Il 20 novembre 1872 Verga si trasferì a Milano dove si fermerà, pur con diversi e lunghi ritorni a Catania, fino al 1893. Lo presenteranno l'amico Capuana con una lettera per il romanziere Salvatore Farina direttore della Rivista minima e il Dall'Ongaro con una al pittore e scrittore Tullo Massarani.

A Milano frequenterà in modo assiduo il salotto Maffei dove conosce i maggiori rappresentanti del secondo romanticismo lombardo e si incontra con l'ambiente degli scapigliati, legando soprattutto con Arrigo Boito, Emilio Praga e Luigi Gualdo.

Frequentando i ristoranti, come il Cova e il Savini, ritrovo di scrittori e artisti, conosce Gerolamo Rovetta, Giuseppe Giacosa, Emilio Treves e il Felice Cameroni con il quale intreccerà una fitta corrispondenza epistolare molto interessante sia per le opinioni sul verismo e sul naturalismo espresse, sia per i giudizi dati sulla narrativa contemporanea, da Zola a Flaubert, a D'Annunzio. Conoscerà inoltre il De Roberto con il quale sarà amico per tutta la vita.

Gli anni milanesi saranno ricchi di esperienze e favoriranno la nuova poetica dello scrittore. Risalgono a questi anni Eva (1873), Nedda (1874), Eros e Tigre reale (1875). Sono opere che si iscrivono nella poetica tardoromantica del primo Verga, ad eccezione di Nedda, anticipo verista, corrente di cui lo scrittore catanese sarà il massimo esponente dalle novelle di Vita dei campi in poi.

Lo scrittore intanto si era avvicinato ad autori nuovi per tematiche e forme, come Zola, Flaubert, Balzac, Maupassant, Daudet, Bourget, e aveva iniziato un abbozzo del romanzo I Malavoglia.

Nel 1877 verrà pubblicata dall'editore Brigola una raccolta di novelle, Primavera e altri racconti, che erano precedentemente apparsi sulle riviste Illustrazione italiana e Strenna italiana, che presentano stile e soggetto diversi dai precedenti scritti.

Nel 1878 apparve sulla rivista Il Fanfulla la novella Rosso Malpelo e nel frattempo egli iniziò a scrivere Fantasticheria.

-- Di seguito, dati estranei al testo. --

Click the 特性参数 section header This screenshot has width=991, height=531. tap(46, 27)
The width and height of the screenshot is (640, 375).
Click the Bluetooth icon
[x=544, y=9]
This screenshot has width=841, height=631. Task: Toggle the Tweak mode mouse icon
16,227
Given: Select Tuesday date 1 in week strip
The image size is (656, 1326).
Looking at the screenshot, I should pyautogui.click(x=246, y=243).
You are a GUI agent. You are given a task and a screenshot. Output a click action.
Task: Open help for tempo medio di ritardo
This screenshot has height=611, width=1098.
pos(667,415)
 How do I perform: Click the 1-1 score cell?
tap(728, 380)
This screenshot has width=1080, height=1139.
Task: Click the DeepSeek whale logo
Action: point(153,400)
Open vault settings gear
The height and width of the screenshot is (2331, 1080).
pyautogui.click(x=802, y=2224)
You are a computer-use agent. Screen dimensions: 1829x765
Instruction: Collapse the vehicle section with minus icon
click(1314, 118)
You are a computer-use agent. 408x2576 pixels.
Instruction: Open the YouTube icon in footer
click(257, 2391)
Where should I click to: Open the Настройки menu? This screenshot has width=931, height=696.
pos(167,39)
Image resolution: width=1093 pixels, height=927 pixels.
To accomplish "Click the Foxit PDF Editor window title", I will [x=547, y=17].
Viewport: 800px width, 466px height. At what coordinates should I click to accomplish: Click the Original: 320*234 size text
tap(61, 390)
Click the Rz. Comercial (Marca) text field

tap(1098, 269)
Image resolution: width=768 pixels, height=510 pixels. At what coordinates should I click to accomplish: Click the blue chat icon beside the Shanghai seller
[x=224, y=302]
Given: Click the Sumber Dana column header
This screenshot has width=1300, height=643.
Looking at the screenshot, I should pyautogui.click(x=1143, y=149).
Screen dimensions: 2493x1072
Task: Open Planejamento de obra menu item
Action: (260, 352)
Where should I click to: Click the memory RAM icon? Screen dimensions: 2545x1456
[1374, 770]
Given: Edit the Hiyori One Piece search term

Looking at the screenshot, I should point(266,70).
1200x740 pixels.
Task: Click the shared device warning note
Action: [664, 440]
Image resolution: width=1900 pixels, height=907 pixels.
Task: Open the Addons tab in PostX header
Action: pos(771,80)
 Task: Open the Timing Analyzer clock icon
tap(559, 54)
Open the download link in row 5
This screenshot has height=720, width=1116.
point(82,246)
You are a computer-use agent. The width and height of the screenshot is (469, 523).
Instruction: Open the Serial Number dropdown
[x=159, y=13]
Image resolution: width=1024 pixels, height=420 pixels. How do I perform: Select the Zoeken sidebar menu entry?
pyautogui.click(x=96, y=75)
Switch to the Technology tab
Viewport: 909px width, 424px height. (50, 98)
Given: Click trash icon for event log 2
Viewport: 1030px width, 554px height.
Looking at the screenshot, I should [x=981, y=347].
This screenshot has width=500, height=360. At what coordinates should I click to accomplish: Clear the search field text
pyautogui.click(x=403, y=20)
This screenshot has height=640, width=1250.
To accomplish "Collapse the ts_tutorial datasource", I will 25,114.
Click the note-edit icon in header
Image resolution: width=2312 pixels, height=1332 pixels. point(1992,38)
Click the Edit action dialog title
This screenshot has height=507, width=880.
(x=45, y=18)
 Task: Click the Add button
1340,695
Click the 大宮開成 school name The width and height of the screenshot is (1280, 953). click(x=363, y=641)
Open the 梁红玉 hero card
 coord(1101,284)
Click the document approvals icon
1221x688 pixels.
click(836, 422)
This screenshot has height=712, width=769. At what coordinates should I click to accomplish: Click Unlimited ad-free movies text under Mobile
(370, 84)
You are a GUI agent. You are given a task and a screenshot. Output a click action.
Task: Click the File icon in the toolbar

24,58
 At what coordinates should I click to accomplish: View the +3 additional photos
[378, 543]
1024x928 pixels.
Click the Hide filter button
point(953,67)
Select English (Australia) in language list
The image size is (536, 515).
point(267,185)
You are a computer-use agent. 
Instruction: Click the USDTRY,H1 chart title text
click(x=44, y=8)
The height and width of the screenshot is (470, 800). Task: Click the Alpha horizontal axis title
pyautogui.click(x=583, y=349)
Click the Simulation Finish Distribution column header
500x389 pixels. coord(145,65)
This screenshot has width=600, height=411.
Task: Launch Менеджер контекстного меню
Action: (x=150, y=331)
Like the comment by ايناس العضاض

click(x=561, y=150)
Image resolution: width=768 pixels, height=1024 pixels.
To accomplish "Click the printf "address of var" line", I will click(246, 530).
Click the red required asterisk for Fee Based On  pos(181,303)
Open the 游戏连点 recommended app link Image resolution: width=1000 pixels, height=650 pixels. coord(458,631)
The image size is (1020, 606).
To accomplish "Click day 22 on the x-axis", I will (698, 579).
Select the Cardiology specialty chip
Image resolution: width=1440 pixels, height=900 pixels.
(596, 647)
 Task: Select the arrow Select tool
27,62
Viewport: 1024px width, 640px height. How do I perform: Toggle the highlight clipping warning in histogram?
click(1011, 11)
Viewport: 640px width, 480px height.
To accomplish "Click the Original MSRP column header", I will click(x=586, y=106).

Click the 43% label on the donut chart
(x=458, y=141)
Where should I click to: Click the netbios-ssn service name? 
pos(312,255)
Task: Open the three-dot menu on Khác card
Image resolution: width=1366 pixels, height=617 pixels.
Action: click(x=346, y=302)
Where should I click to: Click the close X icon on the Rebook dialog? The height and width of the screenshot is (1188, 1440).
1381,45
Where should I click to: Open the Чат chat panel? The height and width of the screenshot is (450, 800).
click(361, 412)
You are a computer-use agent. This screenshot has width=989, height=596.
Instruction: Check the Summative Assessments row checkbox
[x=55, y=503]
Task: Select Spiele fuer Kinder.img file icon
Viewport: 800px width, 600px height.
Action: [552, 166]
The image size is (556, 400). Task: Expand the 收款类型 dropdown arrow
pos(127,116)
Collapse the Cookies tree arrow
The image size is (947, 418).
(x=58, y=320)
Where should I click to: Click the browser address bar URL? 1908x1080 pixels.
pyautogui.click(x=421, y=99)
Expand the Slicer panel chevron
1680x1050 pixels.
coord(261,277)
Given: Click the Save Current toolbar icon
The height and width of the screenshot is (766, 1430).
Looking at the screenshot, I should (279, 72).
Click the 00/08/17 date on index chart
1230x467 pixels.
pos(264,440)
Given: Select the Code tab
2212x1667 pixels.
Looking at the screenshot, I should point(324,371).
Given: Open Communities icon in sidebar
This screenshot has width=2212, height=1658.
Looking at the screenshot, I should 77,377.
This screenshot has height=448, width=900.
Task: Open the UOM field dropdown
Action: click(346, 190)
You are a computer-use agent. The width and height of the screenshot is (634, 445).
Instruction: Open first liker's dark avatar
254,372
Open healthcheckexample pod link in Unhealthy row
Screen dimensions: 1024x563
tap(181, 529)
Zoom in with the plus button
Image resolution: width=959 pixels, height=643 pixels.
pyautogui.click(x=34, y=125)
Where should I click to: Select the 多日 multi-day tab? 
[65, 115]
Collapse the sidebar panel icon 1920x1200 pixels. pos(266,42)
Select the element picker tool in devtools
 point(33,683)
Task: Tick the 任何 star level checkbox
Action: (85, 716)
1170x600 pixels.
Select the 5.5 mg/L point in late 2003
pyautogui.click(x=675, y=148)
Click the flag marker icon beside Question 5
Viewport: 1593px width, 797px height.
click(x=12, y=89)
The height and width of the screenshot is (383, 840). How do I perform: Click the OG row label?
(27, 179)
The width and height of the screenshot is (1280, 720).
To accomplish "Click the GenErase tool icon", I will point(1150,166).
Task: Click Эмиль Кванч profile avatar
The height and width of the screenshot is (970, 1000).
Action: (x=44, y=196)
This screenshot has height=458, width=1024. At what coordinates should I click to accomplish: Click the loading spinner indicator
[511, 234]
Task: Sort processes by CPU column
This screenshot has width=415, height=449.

Lo stesso anno morì sua madre.

Risale a questi anni il progetto, annunciato in una lettera del 21 aprile all'amico Salvatore Paolo Verdura, di scrivere un ciclo di cinque romanzi, Padron 'Ntoni, Mastro-don Gesualdo, La Duchessa delle Gargantas, L'onorevole Scipioni, L'uomo di lusso, che in origine avrebbero dovuto essere titolati la Marea per poi essere cambiati in I vinti, che, nell'intenzione del Verga, dovevano rappresentare ogni strato sociale, da quello più umile a quello più aristocratico e sarà questo "l'inizio della più felice e fervida stagione narrativa dello scrittore catanese".